COBOL (“Common Business-Oriented Language”) has been around for more than 60 years, but it has recently been in demand due to some government agency needs. In the most prominent example, software programmers are using COBOL in state government systems to handle jobless benefits amid the COVID-19 pandemic.
“Most of those systems, particularly state-run systems, are written in COBOL, and they're dependent on that type of skill set to maintain, support and in many ways modernize those systems,” said Ed Airey, product director for COBOL solutions at Micro Focus.
Brian A. Dalio, associate professor of instruction in the Department of Computer Science and Engineering at the University of Texas at Arlington (UTA), also sees the increased demand among government agencies.
“Those applications have run fine for years, maybe decades, but recent pressures on agencies because of COVID have revealed deficiencies in data processing systems that need attention,” Dalio said.
COBOL is also a useful language for lining up data in reports because it handles formatting automatically, unlike Java, said Neal Rogers, a computer science professor at Columbus State University in Columbus, Georgia. Hence its presence in large databases.
In addition to government usage, COBOL has been utilized for business applications in finance and insurance. Software developers use COBOL to design systems for everything from airlines to ATMs. But mainframe systems based on COBOL have not been updated in years, in some cases.
Companies have difficulty finding people with skills in COBOL. Indeed, Airey said, companies are looking to bridge their applications from the old to the new using COBOL, rather than rewriting them altogether to save costs. Businesses are also moving COBOL applications to the cloud.
“It's a differentiating skill in the marketplace, particularly when you look at enterprise computing as a whole,” Airey added. “And in many ways it will command, over the long term as you develop that skill, a much higher salary.”
Burning Glass, which collects and analyzes millions of job postings from across the country, places the current median salary for jobs involving COBOL skills at $90,000, which is a tad below the technology-industry average of $94,000 (according to the 2020 edition of the Dice Salary Report). But in desperate times, with companies scrambling to find anyone with solid COBOL skills, salaries could drift higher.
Training in COBOL
Some tech companies offer programs to learn COBOL. Micro Focus has a COBOL Academic Program, and IBM offers courses on its site.
Airey suggests you could learn COBOL within a day; developing knowledge of the language is the “straightforward” part. The more challenging step is understanding the business function for real-world applications within government and finance. An internship at a financial institution or government agency, for example, can offer an effective way to gain experience in COBOL.
A Resurgence?
C, C++, Java and Python are the “mainstream languages” taught at academic institutions like UTA, but COBOL made an appearance in Dalio’s “Design and Construction of Compilers” class this year. Dalio is teaching a “mini-version” of the language because of its recent popularity.

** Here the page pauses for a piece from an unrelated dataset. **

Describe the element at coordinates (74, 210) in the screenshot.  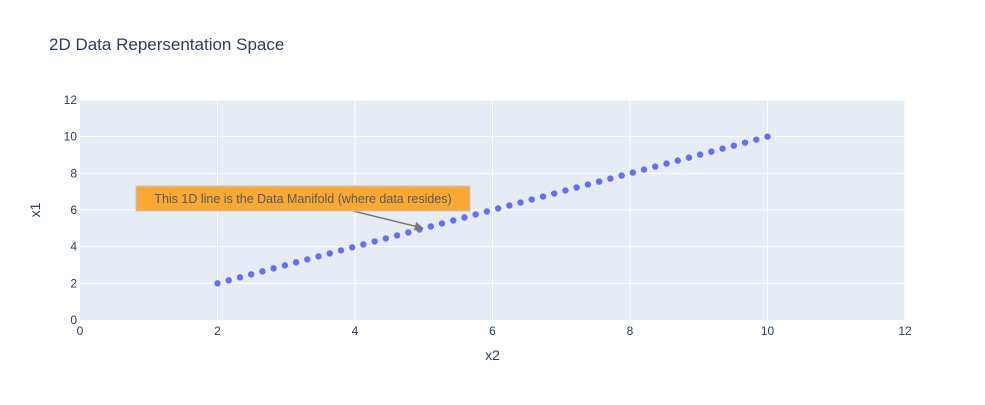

Demand in COBOL is increasing because of the retirement of a generation of programmers, according to Dalio: “Over the past few years, more and more of these programmers are leaving the workforce, and replacing them has been tricky since the areas they come from are not seen as ‘sexy’ by younger programmers.”
It all comes down to maintaining legacy code, even if new applications aren’t being written. “Depending on whose estimates one wants to believe, there are billions of lines of COBOL code that need to be maintained,” Dalio said. “That backlog is not going to go away anytime soon.”